On Oct. 20 — the very same day the Centers for Disease Control and Prevention’s (CDC) crooked vaccine advisory committee members voted to add COVID-19 shots to the Child and Adolescent Immunization Schedule — Indonesia’s Ministry of Health took a bold step in a different direction: It banned the sale and prescription of pediatric cough syrups and other liquid medications, at least temporarily.
The ministry linked the cough syrups to kidney injuries that recently killed almost 100 Indonesian children and nearly 70 children in The Gambia in West Africa, and it voiced the suspicion that those numbers could be the tip of a much larger iceberg. After the rash of West African deaths, the World Health Organization issued a medical product alert for four brands of cough syrup manufactured in India and imported into The Gambia through a U.S. company — warning of the products’ possibly global distribution and calling for the substandard products’ removal from circulation.
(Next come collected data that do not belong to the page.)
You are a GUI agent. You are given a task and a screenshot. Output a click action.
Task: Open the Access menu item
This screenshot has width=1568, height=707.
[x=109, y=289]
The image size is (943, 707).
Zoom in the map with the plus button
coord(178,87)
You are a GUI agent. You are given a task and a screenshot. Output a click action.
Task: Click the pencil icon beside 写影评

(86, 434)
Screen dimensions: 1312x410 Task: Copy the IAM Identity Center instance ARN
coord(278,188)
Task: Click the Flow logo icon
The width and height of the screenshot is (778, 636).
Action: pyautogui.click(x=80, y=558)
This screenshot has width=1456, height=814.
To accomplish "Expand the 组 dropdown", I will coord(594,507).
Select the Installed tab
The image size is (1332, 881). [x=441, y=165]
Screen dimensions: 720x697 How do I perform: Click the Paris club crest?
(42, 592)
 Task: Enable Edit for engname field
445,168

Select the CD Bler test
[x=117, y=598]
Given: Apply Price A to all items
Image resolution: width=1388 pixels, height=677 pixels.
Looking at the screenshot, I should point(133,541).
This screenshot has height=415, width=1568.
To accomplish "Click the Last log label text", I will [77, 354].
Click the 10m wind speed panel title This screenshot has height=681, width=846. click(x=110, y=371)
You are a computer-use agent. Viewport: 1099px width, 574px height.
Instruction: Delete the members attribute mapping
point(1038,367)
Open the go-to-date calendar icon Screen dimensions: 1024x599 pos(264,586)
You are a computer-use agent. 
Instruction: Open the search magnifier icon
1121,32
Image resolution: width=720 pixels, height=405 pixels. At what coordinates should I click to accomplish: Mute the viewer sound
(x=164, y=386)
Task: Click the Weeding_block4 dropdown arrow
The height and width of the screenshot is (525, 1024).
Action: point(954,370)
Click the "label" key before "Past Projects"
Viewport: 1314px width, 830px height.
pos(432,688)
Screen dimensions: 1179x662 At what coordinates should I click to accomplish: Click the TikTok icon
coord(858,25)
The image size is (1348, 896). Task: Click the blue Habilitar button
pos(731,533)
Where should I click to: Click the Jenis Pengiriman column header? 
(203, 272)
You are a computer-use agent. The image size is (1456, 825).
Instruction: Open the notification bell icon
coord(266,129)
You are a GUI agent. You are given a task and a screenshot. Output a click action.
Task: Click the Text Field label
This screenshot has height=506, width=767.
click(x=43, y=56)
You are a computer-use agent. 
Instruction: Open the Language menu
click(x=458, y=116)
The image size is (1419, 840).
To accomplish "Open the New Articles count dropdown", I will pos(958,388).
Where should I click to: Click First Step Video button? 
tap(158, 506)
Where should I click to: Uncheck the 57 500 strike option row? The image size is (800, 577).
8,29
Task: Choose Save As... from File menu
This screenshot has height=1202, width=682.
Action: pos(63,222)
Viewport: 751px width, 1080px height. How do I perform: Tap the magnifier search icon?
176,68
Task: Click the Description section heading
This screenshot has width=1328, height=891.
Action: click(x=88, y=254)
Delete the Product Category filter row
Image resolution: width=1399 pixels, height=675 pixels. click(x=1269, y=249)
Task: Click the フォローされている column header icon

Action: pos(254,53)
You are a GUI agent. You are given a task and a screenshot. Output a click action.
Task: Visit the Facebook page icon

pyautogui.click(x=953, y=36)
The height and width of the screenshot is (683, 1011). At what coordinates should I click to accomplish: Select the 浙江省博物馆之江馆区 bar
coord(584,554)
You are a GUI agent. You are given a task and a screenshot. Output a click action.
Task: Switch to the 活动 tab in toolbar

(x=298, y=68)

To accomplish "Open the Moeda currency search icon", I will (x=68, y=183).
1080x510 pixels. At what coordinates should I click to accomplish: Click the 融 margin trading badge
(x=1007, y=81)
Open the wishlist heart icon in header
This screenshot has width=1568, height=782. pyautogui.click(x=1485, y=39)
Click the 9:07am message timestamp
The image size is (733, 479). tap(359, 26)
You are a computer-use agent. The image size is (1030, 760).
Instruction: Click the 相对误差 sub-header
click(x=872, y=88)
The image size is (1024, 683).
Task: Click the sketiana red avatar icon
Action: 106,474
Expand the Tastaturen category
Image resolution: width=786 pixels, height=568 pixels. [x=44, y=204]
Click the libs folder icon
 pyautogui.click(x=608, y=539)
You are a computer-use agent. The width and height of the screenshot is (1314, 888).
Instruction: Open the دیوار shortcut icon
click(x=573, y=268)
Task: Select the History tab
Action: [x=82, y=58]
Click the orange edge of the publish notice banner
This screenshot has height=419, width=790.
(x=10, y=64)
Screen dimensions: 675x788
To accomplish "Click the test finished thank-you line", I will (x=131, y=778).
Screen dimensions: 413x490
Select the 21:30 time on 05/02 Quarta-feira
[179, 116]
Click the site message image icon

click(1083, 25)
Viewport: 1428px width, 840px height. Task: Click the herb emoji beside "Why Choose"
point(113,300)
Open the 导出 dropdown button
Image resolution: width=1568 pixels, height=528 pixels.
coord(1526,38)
As it happens, the COVID-19 shots promoted by the CDC and the syrups prohibited by the Indonesian ministry have one glaring commonality — both contain the chemical polyethylene glycol (PEG). Several months before the U.S. Food and Drug Administration (FDA) granted Emergency Use Authorization to Pfizer and Moderna for their PEG-containing mRNA COVID-19 shots, Children’s Health Defense (CHD) put the FDA on notice about PEG’s life-threatening anaphylactic potential — and sure enough, anaphylaxis was among the very first adverse events reported.